**TASK:** Copy the lines of the listing below verbatim, starting with the line that contains "Given: Click the" and continuing through the end of the listing, both ends included.

— BEGIN —

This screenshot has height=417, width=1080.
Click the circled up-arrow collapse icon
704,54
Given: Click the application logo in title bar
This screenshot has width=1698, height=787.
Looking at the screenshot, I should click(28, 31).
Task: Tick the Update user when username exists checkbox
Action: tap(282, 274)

— END —

**WRITTEN ANSWER:**
Given: Click the application logo in title bar
This screenshot has width=1698, height=787.
Looking at the screenshot, I should click(28, 31).
Task: Tick the Update user when username exists checkbox
Action: tap(282, 274)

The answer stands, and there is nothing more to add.